Coursera: Reproducible Research

Week 2: Course Project 1


Setup Working Directorty

setwd("~/GitHub/RepData_PeerAssessment1")

1. Code for reading in the dataset and/or processing the data

Unzip the data

unzip(zipfile="activity.zip")

Read Data

data <- read.csv("activity.csv")

2. Histogram of the total number of steps taken each day

library(ggplot2)
total.steps <- tapply(data$steps, data$date, FUN=sum, na.rm=TRUE)
qplot(total.steps, binwidth=1000, xlab="total number of steps taken each day")
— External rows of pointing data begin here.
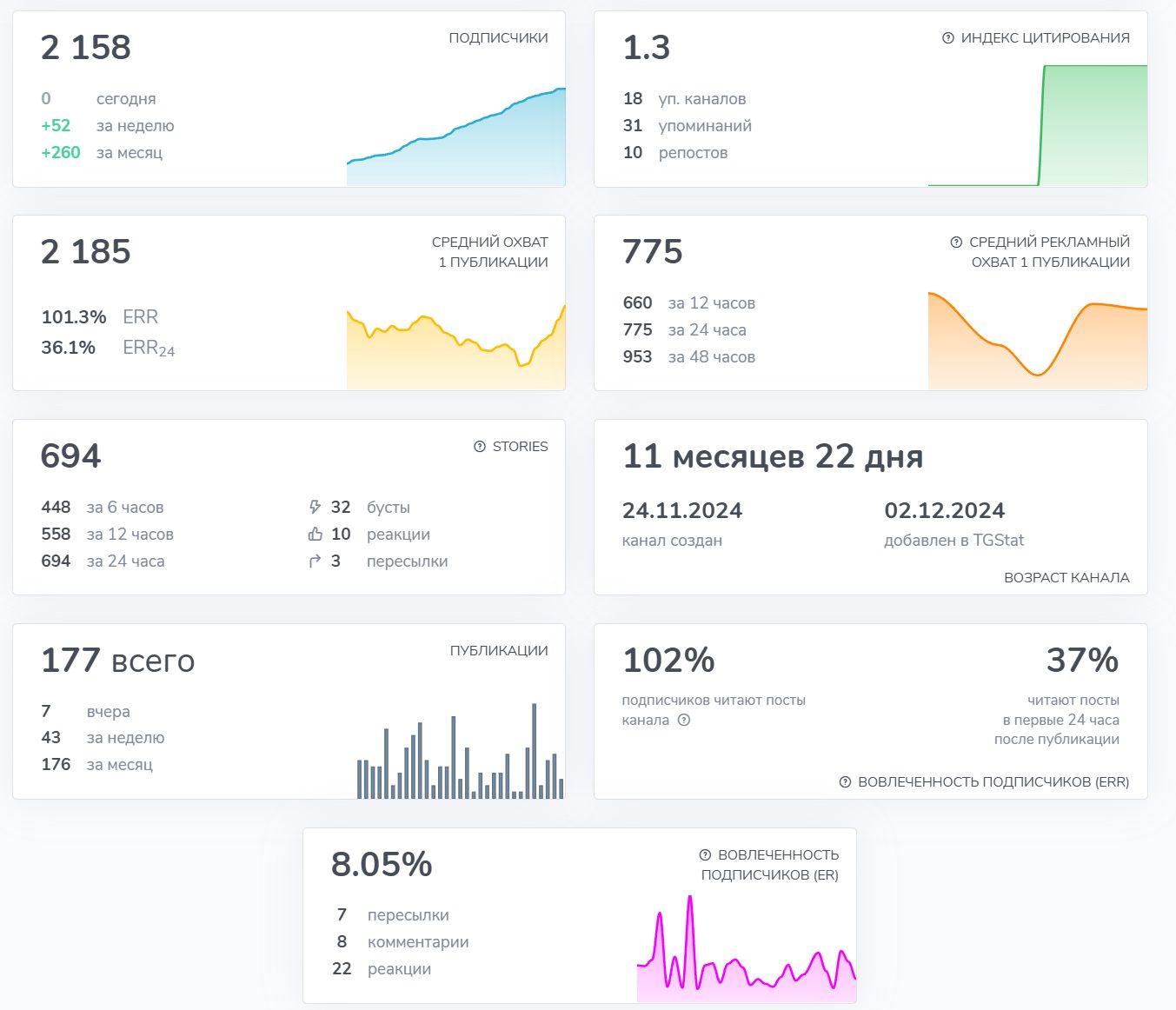Click help icon next to Средний рекламный охват
Image resolution: width=1176 pixels, height=1010 pixels.
point(956,243)
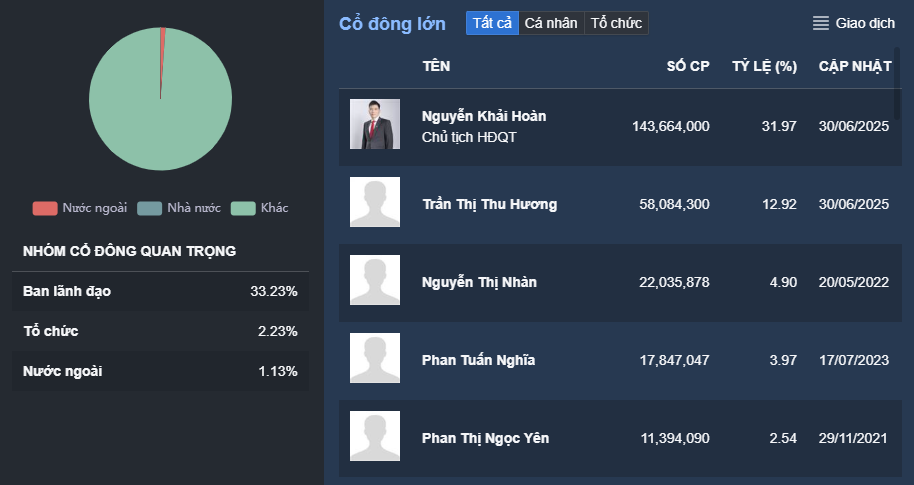The height and width of the screenshot is (485, 914).
Task: Open Nguyễn Khải Hoàn shareholder name link
Action: pos(484,116)
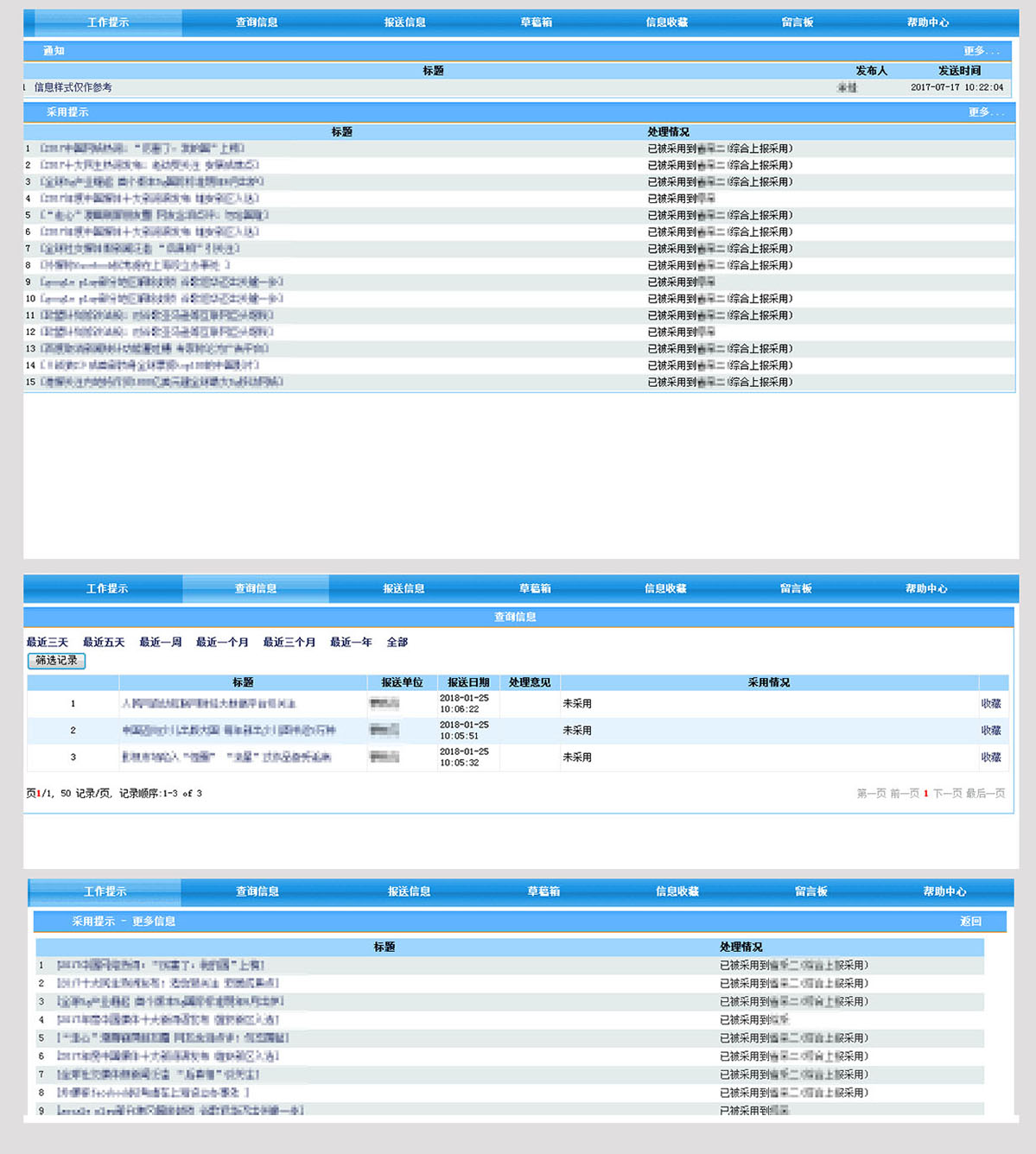Open 草稿箱 tab above the 通知 section
Viewport: 1036px width, 1154px height.
536,22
3. Mean and median number of steps taken each day

mean(total.steps, na.rm=TRUE)
## [1] 9354.23
median(total.steps, na.rm=TRUE)
## [1] 10395

4. Time series plot of the average number of steps taken

library(ggplot2)
averages <- aggregate(x=list(steps=data$steps), by=list(interval=data$interval),
                      FUN=mean, na.rm=TRUE)
ggplot(data=averages, aes(x=interval, y=steps)) +
    geom_line() +
    xlab("5-minute interval") +
    ylab("average number of steps taken")

5. The 5-minute interval that, on average, contains the maximum number of steps

averages[which.max(averages$steps),]
##     interval    steps
## 104      835 206.1698

6. Code to describe and show a strategy for imputing missing data

There are many days/intervals where there are missing values (coded as NA).The presence of missing days may introduce bias into some calculations or summaries of the data.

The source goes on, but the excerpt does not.